§ **PASSAGE**:
In recent years, it has become possible to use mini brains to study many neurodegenerative diseases. One publication presents a high-throughput screening of human midbrain organoids for the study of Parkinson's disease and other neurodegenerative disorders (12). Other serious neurodegenerative diseases that are affecting increasing numbers of people and for which effective therapies are currently lacking include Alzheimer's disease, amyotrophic lateral sclerosis (ALS), and Huntington's disease. Just as for psychiatric disorders, mini brains offer a good approach for analyzing these diseases and developing effective drugs (13). Human mini brains, for example, are suitable for research on Alzheimer's disease because they reflect many of the complex molecular features of the disease (13). In comparison, the commonly used "mouse models" do not have all of the human-specific brain cell types and areas that play a role in AD, which is almost certainly the main reason for the disastrous results of these animal studies for drug development.

Malignant cancers and brain tumors can also be studied using mini brains. In one study, for example, it was shown that two different cancer drugs attack the tumors and inhibit their growth, while the healthy brain cells remain largely unharmed (6). In principle, this test system works with mini brains from any donor and with different brain tumor cells.

Because the brain controls the functions of all other organs, these are often affected by various neuronal disorders. To study the interactions between brain, nerves, and other organs, mini brains can be connected to other human organoids on a so-called organ-on-a-chip (OoC) or multi-organ chip (MOC). A MOC is a system that can link up to 10 human mini-organs via an artificial vascular network and, if necessary, a urinary system. In this way, the mini-organs exchange metabolites, just like the organs in the body do. For example, a blood-brain barrier chip can accurately predict whether a drug can cross over from the blood into the brain (14). Chips made from individuals with neurological disorders provide information about the location of disruptions in the blood-brain barrier. Another study showed that brain-spinal-cord assembloids linked to mini-muscles are able to produce muscle twitches after stimulation of the mini brains (15).

§ **WHAT THIS TASK INVOLVES**: According to the passage on mini brains, how many human mini-organs can a multi-organ chip link?

§ **SUPPLIED INFORMATION**:
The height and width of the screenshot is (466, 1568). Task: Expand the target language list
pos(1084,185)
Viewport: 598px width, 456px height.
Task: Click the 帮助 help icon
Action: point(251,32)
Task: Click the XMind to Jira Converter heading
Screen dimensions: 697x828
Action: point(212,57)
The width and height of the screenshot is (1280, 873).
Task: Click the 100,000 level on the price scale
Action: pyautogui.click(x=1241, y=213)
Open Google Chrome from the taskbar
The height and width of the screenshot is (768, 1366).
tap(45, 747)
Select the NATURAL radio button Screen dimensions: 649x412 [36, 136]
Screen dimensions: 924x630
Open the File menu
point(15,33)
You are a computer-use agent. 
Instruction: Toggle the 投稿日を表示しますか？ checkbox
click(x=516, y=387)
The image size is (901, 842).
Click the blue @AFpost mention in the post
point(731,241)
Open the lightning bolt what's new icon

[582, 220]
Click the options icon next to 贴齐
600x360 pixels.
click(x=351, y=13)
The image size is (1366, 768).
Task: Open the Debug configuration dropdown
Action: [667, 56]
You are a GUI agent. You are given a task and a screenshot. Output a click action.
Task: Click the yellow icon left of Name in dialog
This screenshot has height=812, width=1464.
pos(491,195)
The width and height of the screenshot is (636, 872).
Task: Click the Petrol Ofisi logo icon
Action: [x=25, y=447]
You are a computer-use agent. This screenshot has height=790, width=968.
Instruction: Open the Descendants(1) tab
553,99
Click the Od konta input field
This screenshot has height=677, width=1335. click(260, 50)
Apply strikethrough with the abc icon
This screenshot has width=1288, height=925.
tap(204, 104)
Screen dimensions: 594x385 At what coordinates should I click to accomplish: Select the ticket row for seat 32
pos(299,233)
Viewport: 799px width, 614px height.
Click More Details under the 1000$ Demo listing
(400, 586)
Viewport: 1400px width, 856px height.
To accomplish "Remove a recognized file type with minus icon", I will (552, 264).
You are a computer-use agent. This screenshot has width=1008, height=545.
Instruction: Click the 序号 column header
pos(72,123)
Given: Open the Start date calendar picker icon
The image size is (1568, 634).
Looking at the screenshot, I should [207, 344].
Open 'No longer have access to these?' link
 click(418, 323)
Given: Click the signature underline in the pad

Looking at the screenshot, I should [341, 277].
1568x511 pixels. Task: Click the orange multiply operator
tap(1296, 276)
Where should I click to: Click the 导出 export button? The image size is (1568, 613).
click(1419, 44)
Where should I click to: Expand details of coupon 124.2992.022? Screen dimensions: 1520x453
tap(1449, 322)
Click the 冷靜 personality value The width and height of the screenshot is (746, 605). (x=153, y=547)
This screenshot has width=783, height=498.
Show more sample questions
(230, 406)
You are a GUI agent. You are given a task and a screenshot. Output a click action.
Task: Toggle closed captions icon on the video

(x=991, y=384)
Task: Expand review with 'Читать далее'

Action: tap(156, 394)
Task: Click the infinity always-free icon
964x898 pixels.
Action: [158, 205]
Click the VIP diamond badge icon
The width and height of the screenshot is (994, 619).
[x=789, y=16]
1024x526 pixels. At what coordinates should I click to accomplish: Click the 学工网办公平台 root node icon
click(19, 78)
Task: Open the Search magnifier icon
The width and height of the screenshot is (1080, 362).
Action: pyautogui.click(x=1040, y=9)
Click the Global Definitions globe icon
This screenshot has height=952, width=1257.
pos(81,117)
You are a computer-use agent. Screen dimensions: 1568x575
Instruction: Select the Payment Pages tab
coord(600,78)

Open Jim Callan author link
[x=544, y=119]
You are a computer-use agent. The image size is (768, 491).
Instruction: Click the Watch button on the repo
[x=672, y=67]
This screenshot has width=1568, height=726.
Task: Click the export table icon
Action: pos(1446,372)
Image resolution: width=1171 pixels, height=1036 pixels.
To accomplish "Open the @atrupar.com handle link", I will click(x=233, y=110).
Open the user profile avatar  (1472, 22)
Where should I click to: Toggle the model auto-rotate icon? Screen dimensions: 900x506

§ **OUTPUT OF THE EXERCISE**: Up to 10 human mini-organs.